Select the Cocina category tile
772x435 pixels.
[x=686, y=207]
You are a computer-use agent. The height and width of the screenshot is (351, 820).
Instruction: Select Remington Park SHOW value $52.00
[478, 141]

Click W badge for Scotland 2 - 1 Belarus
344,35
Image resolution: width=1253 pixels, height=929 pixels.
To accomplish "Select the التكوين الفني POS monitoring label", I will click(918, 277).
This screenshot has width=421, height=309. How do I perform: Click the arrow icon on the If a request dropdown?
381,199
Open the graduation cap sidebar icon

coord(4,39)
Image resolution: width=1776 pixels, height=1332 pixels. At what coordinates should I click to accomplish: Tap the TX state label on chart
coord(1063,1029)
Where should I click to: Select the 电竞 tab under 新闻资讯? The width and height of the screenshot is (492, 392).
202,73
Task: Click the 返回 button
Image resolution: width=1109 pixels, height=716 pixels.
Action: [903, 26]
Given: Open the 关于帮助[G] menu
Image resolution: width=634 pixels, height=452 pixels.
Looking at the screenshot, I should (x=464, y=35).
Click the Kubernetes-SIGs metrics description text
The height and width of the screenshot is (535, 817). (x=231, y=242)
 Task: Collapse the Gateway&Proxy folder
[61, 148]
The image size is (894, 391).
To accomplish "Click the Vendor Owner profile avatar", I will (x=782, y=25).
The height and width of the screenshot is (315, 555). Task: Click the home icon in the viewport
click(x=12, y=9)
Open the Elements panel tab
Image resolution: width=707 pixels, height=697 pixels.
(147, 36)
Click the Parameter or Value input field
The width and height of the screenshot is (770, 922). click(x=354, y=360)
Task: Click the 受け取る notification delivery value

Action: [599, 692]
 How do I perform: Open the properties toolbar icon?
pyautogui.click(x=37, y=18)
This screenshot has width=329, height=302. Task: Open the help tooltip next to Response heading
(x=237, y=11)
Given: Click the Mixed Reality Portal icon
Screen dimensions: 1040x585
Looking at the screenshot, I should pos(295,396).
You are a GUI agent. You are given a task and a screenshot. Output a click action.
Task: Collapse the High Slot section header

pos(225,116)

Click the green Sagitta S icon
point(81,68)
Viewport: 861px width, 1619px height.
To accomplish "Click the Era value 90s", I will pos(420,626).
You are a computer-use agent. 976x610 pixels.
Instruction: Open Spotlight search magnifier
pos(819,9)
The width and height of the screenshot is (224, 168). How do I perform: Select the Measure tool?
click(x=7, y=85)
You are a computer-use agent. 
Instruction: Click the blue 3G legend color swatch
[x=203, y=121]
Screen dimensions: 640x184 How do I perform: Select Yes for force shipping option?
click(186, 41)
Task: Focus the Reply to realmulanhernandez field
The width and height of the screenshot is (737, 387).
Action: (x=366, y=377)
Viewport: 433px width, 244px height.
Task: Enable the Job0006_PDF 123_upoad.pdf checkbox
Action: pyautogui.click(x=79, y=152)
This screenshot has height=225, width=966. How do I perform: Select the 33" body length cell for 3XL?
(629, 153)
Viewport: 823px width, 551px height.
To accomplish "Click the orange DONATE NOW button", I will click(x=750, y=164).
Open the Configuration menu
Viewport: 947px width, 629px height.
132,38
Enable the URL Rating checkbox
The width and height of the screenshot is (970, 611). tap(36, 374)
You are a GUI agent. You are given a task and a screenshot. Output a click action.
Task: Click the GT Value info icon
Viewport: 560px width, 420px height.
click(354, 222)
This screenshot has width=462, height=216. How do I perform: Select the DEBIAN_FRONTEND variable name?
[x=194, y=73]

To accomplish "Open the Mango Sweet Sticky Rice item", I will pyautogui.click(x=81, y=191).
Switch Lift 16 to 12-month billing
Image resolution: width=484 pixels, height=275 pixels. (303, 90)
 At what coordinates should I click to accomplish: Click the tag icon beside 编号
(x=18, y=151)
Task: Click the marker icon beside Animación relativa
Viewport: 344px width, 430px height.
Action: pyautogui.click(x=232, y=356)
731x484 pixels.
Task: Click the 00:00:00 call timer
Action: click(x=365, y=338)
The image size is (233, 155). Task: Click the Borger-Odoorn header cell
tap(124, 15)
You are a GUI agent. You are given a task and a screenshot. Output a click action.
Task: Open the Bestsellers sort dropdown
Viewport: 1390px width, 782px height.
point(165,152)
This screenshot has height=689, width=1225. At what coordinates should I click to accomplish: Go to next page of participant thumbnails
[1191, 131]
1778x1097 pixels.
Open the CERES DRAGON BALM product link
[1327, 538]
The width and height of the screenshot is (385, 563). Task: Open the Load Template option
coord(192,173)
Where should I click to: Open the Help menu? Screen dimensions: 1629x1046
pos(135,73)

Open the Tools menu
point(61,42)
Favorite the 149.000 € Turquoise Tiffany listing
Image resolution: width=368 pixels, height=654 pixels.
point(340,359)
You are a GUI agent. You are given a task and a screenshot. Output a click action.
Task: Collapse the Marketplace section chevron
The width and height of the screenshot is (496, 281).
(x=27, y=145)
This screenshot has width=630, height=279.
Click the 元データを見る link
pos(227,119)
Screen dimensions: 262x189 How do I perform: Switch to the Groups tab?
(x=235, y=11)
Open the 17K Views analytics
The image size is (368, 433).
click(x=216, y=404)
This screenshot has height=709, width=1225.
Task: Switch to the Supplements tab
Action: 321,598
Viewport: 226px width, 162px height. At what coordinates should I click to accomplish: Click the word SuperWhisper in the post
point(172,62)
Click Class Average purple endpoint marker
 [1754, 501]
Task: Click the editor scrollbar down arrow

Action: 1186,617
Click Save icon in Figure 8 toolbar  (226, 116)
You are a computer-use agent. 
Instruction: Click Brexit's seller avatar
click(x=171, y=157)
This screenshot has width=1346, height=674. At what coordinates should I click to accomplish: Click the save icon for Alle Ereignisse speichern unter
------------------------
INSTRUCTIONS TO FOLLOW:
Could you reproduce all of the material above with every "Remington Park" renamed to "Belmont Park" and everything else left unchanged?

EXERCISE OUTPUT:
Select the Cocina category tile
772x435 pixels.
[x=686, y=207]
You are a computer-use agent. The height and width of the screenshot is (351, 820).
Instruction: Select Belmont Park SHOW value $52.00
[478, 141]

Click W badge for Scotland 2 - 1 Belarus
344,35
Image resolution: width=1253 pixels, height=929 pixels.
To accomplish "Select the التكوين الفني POS monitoring label", I will click(918, 277).
This screenshot has width=421, height=309. How do I perform: Click the arrow icon on the If a request dropdown?
381,199
Open the graduation cap sidebar icon

coord(4,39)
Image resolution: width=1776 pixels, height=1332 pixels. At what coordinates should I click to accomplish: Tap the TX state label on chart
coord(1063,1029)
Where should I click to: Select the 电竞 tab under 新闻资讯? The width and height of the screenshot is (492, 392).
202,73
Task: Click the 返回 button
Image resolution: width=1109 pixels, height=716 pixels.
Action: [903, 26]
Given: Open the 关于帮助[G] menu
Image resolution: width=634 pixels, height=452 pixels.
Looking at the screenshot, I should (x=464, y=35).
Click the Kubernetes-SIGs metrics description text
The height and width of the screenshot is (535, 817). (x=231, y=242)
 Task: Collapse the Gateway&Proxy folder
[61, 148]
The image size is (894, 391).
To accomplish "Click the Vendor Owner profile avatar", I will (x=782, y=25).
The height and width of the screenshot is (315, 555). Task: Click the home icon in the viewport
click(x=12, y=9)
Open the Elements panel tab
Image resolution: width=707 pixels, height=697 pixels.
(147, 36)
Click the Parameter or Value input field
The width and height of the screenshot is (770, 922). click(x=354, y=360)
Task: Click the 受け取る notification delivery value

Action: [599, 692]
 How do I perform: Open the properties toolbar icon?
pyautogui.click(x=37, y=18)
This screenshot has width=329, height=302. Task: Open the help tooltip next to Response heading
(x=237, y=11)
Given: Click the Mixed Reality Portal icon
Screen dimensions: 1040x585
Looking at the screenshot, I should pos(295,396).
You are a GUI agent. You are given a task and a screenshot. Output a click action.
Task: Collapse the High Slot section header

pos(225,116)

Click the green Sagitta S icon
point(81,68)
Viewport: 861px width, 1619px height.
To accomplish "Click the Era value 90s", I will pos(420,626).
You are a computer-use agent. 976x610 pixels.
Instruction: Open Spotlight search magnifier
pos(819,9)
The width and height of the screenshot is (224, 168). How do I perform: Select the Measure tool?
click(x=7, y=85)
You are a computer-use agent. 
Instruction: Click the blue 3G legend color swatch
[x=203, y=121]
Screen dimensions: 640x184 How do I perform: Select Yes for force shipping option?
click(186, 41)
Task: Focus the Reply to realmulanhernandez field
The width and height of the screenshot is (737, 387).
Action: (x=366, y=377)
Viewport: 433px width, 244px height.
Task: Enable the Job0006_PDF 123_upoad.pdf checkbox
Action: pyautogui.click(x=79, y=152)
This screenshot has height=225, width=966. How do I perform: Select the 33" body length cell for 3XL?
(629, 153)
Viewport: 823px width, 551px height.
To accomplish "Click the orange DONATE NOW button", I will click(x=750, y=164).
Open the Configuration menu
Viewport: 947px width, 629px height.
132,38
Enable the URL Rating checkbox
The width and height of the screenshot is (970, 611). tap(36, 374)
You are a GUI agent. You are given a task and a screenshot. Output a click action.
Task: Click the GT Value info icon
Viewport: 560px width, 420px height.
click(354, 222)
This screenshot has width=462, height=216. How do I perform: Select the DEBIAN_FRONTEND variable name?
[x=194, y=73]

To accomplish "Open the Mango Sweet Sticky Rice item", I will pyautogui.click(x=81, y=191).
Switch Lift 16 to 12-month billing
Image resolution: width=484 pixels, height=275 pixels. (303, 90)
 At what coordinates should I click to accomplish: Click the tag icon beside 编号
(x=18, y=151)
Task: Click the marker icon beside Animación relativa
Viewport: 344px width, 430px height.
Action: pyautogui.click(x=232, y=356)
731x484 pixels.
Task: Click the 00:00:00 call timer
Action: click(x=365, y=338)
The image size is (233, 155). Task: Click the Borger-Odoorn header cell
tap(124, 15)
You are a GUI agent. You are given a task and a screenshot. Output a click action.
Task: Open the Bestsellers sort dropdown
Viewport: 1390px width, 782px height.
point(165,152)
This screenshot has height=689, width=1225. At what coordinates should I click to accomplish: Go to next page of participant thumbnails
[1191, 131]
1778x1097 pixels.
Open the CERES DRAGON BALM product link
[1327, 538]
The width and height of the screenshot is (385, 563). Task: Open the Load Template option
coord(192,173)
Where should I click to: Open the Help menu? Screen dimensions: 1629x1046
pos(135,73)

Open the Tools menu
point(61,42)
Favorite the 149.000 € Turquoise Tiffany listing
Image resolution: width=368 pixels, height=654 pixels.
point(340,359)
You are a GUI agent. You are given a task and a screenshot. Output a click action.
Task: Collapse the Marketplace section chevron
The width and height of the screenshot is (496, 281).
(x=27, y=145)
This screenshot has width=630, height=279.
Click the 元データを見る link
pos(227,119)
Screen dimensions: 262x189 How do I perform: Switch to the Groups tab?
(x=235, y=11)
Open the 17K Views analytics
The image size is (368, 433).
click(x=216, y=404)
This screenshot has height=709, width=1225.
Task: Switch to the Supplements tab
Action: 321,598
Viewport: 226px width, 162px height. At what coordinates should I click to accomplish: Click the word SuperWhisper in the post
point(172,62)
Click Class Average purple endpoint marker
 [1754, 501]
Task: Click the editor scrollbar down arrow

Action: 1186,617
Click Save icon in Figure 8 toolbar  (226, 116)
You are a computer-use agent. 
Instruction: Click Brexit's seller avatar
click(x=171, y=157)
This screenshot has width=1346, height=674. At what coordinates should I click to accomplish: Click the save icon for Alle Ereignisse speichern unter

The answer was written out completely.